It is odd how political crises erupt, almost without warning. After just over three years of uneasy co-operation, India’s Congress-led coalition is suddenly vulnerable because friendly Leftist parties are objecting to a nuclear deal that has been struck with America. The government depends on these parties’ 59 parliamentary seats for its majority in the Lok Sabha (the lower house of parliament), so it would become a minority administration if it lost their support. We have got so used to the Left holding up a whole range of economic reforms and other government initiatives that we should of course have foreseen this crisis, instead of assuming that everyone would muddle along on the nuclear deal, as they have done on other issues, with the Left’s known opposition somehow being accommodated.
The Left is challenging the government because the deal dramatically changes India’s foreign policy not just on America, but also potentially on other countries such as Iran. Notionally the deal is about allowing India to have access to nuclear fuel and equipment from America and other countries for the first time in over 30 years, without having to sign the Nuclear Non-Proliferation Treaty. The idea is that nuclear energy should provide 20,000 MW of power by 2020, up from 4,000MW now – if of course India managed radically to improve its project construction capabilities and actually built the nuclear plants.
The Left, partly reflecting widespread reservations (and some opposition) in India about close relations with America, is objecting and wants the deal examined and possibly changed (which the government says is impossible). It is concerned that India’s freedom to stage nuclear weapon tests would be curtailed because America could then stop implementing the agreement, albeit only after lengthy consultations. But the Left and others argue, on a broader front, that India is putting itself in a position where it would have to toe America’s line on foreign policy – for example on Iran, with which India wants to continue years’ of friendly relations and build a gas pipeline. The government’s reply is, basically, that these fears are groundless.

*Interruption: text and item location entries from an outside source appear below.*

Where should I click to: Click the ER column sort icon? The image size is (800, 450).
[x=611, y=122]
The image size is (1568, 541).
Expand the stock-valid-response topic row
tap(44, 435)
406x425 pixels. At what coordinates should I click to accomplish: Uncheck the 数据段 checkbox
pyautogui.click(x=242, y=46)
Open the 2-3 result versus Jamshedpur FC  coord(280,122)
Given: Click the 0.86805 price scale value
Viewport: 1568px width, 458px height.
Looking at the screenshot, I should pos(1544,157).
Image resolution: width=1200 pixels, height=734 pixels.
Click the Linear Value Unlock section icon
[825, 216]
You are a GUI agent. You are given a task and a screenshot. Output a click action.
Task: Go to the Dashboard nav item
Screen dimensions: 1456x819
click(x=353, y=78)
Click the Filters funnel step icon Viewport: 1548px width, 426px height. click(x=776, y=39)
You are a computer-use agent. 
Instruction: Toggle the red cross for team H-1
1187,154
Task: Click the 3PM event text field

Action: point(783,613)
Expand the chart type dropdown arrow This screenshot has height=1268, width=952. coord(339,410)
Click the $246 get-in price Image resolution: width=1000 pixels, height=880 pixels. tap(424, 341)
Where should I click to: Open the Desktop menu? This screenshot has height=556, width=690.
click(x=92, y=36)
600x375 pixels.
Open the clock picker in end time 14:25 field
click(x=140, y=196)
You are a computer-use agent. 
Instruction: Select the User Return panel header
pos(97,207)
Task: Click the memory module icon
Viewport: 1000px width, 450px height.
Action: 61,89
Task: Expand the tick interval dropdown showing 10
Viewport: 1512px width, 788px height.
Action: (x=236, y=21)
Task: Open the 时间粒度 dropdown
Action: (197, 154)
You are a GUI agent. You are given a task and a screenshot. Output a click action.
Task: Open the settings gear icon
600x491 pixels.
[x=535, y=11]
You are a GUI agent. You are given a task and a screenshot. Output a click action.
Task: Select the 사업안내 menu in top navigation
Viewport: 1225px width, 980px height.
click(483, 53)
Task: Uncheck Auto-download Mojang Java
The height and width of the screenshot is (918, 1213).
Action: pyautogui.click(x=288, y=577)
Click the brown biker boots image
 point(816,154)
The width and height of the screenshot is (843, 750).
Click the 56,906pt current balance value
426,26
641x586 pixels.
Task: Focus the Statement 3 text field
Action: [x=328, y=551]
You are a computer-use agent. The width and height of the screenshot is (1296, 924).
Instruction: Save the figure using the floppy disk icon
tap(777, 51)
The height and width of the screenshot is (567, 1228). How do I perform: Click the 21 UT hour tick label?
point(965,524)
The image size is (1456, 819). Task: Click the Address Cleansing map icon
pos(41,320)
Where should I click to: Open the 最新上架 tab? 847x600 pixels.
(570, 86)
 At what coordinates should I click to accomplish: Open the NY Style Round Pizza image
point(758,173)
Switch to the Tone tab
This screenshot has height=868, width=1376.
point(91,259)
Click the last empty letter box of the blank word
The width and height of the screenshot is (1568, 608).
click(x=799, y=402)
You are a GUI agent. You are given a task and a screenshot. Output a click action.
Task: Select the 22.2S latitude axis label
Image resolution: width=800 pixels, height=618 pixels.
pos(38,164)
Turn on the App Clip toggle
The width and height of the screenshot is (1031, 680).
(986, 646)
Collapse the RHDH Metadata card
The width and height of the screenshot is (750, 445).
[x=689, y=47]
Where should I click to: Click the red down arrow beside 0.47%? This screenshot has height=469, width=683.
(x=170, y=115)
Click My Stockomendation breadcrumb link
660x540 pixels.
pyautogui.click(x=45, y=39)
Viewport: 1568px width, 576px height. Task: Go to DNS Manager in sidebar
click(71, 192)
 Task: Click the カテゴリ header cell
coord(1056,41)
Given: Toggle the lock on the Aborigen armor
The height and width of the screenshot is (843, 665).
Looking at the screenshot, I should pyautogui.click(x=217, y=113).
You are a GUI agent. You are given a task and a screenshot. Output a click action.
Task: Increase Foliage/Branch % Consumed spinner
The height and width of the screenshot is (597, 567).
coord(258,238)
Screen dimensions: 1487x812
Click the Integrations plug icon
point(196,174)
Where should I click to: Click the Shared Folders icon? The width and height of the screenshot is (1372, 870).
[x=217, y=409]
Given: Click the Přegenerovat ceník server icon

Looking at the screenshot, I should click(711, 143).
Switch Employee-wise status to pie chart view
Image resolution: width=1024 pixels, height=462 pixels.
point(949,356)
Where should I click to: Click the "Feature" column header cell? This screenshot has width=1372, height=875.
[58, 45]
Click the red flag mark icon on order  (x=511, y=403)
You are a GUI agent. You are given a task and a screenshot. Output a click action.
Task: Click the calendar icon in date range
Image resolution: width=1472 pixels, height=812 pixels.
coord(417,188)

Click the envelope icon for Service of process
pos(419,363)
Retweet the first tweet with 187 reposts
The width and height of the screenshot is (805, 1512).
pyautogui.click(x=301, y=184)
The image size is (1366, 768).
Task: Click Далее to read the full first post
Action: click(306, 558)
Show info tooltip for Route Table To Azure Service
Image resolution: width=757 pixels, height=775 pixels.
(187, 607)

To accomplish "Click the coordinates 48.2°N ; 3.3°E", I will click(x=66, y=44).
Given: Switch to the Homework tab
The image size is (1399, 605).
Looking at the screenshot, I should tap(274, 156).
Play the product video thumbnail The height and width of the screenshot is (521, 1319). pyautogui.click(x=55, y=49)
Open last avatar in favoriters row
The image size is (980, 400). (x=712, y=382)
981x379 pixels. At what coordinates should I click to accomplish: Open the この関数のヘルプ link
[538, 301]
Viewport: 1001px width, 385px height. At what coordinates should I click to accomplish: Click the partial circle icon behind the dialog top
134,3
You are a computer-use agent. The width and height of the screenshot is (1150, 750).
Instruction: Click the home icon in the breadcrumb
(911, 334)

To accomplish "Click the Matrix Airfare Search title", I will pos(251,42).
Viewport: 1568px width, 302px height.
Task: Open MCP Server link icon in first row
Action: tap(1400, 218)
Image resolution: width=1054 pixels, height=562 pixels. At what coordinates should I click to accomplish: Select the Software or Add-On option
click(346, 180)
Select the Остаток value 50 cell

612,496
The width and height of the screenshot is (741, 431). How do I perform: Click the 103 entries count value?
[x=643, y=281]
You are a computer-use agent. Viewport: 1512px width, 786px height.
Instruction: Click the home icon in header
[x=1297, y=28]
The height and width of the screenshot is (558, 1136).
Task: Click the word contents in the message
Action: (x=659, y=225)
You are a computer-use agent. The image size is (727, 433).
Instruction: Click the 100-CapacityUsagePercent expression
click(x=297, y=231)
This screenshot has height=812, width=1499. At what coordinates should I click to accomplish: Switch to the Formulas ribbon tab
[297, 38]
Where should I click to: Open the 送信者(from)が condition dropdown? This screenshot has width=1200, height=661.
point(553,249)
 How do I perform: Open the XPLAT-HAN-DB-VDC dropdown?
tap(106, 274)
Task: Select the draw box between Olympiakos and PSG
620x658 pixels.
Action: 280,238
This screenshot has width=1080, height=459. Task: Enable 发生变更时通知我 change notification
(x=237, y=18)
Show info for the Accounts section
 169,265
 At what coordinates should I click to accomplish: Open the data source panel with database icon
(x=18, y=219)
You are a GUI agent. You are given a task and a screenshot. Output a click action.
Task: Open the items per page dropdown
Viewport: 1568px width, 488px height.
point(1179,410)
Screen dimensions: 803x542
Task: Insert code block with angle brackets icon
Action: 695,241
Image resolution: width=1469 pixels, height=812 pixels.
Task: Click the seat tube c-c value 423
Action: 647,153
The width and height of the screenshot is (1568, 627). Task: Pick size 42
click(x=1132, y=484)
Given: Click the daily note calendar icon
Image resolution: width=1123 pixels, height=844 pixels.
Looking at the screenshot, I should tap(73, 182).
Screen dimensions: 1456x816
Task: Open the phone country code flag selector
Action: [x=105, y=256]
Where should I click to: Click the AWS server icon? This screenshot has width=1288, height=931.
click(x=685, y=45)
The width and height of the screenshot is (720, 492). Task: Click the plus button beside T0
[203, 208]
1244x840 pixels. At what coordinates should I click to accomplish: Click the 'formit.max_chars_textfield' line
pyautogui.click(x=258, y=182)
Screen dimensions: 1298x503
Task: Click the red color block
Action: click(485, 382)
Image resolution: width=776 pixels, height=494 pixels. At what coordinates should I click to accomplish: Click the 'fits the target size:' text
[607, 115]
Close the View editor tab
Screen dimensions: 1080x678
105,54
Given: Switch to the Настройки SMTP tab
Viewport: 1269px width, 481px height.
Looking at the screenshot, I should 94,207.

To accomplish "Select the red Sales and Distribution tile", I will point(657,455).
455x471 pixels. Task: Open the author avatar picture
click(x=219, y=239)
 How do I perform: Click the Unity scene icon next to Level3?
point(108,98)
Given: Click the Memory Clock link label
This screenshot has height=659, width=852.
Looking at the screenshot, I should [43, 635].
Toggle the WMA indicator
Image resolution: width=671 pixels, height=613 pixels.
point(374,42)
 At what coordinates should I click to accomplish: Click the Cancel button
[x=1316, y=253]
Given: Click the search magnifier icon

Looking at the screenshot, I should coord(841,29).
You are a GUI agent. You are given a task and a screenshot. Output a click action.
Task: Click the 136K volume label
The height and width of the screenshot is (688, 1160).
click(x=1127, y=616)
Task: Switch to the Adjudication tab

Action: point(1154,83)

Curiously, India’s constitution does not require governments to have international treaties approved by parliament, so there is no need for this highly significant foreign policy deal to be put to a vote when a parliamentary debate takes place, maybe next week after attempts to hold it this week ended in uproar. Meanwhile, there is a risk that the crisis could lead to the government falling. None of the parties in the coalition, nor the Left which is led by the CPI-M (India’s biggest Communist party), wants this to happen. A general election is not due till the first half of 2009, and members of parliament hate having their five years of power and patronage halted by mid-term polls, so they are urging their leaders not to allow the government to fall. That leaves several potential scenarios:
1. The government agrees to go slow on operationalising the deal with international nuclear authorities and America, while the details are analyzed, buying time with the Left.
– CURRENT SHORT-TERM tactic which has already begun. It avoids an immediate crisis, but it could appear to go against what Manmohan Singh, the prime minister, has said about pressing ahead with implementation and might provoke his resignation if it endangered the deal.
2. The Left withdraws support. Sonia Gandhi, the Congress Party and coalition leader, and Singh tell India’s president that they will continue with a minority government. They move ahead on finalizing the deal with international nuclear agencies and America, which causes continual political friction and uncertainty. This continues until they are defeated in a parliamentary vote on a political issue or controversial policy or other political issue – maybe on next year’s budget (due February 28), if not before – which triggers a general election.
– LIKELY MEDIUM-TERM outcome, unless Option One produces an unexpected compromise.
3. Gandhi and Singh override the wishes of Congress’s coalition allies and Congress MPs and call a snap general election soon.
– POSSIBLE BUT HIGH RISK because Congress can only lead the next government if allies pick up sufficient parliamentary seats, which might not happen, especially if it does not have (or want) the Left as allies.
4. Gandhi decides to defuse the crisis and asks Manmohan Singh to resign, probably replacing him with Pranab Mukherjee, the politically astute external affairs minister. The nuclear deal is shelved, ending the confrontation with the Left.
– UNLIKELY because Gandhi has stood behind Singh and the deal so far. She also trusts Singh more than Mukherjee to hold the prime ministerial fort, without developing independent political ambitions, till her son Rahul Gandhi is ready to take over (though that take-over looks ever more distant, the more time goes by).
5. The Bharatiya Janata Party, which leads the parliamentary opposition, co-operates with the Left to defeat the government in parliament, forcing a confidence vote which the government loses.
– VERY UNLIKELY, even though it looks logical, because the Left cannot be seen to be co-operating with the Hindu-nationalist BJP.
6. The Left withdraws its opposition, or waters it down to such an extent that the deal can go ahead. The crisis ends, leaving an uneasy and sour relationship between Congress and the Left, but the government survives.
– MOST UNLIKELY because it would be too much of a climb-down for the Left.
So where does that leave us? Simply saying that politicians are brilliant at solving political problems when they want to – which is what the government and the Left are trying to do now – but it’s hard to see how Singh and his government can last till 2009.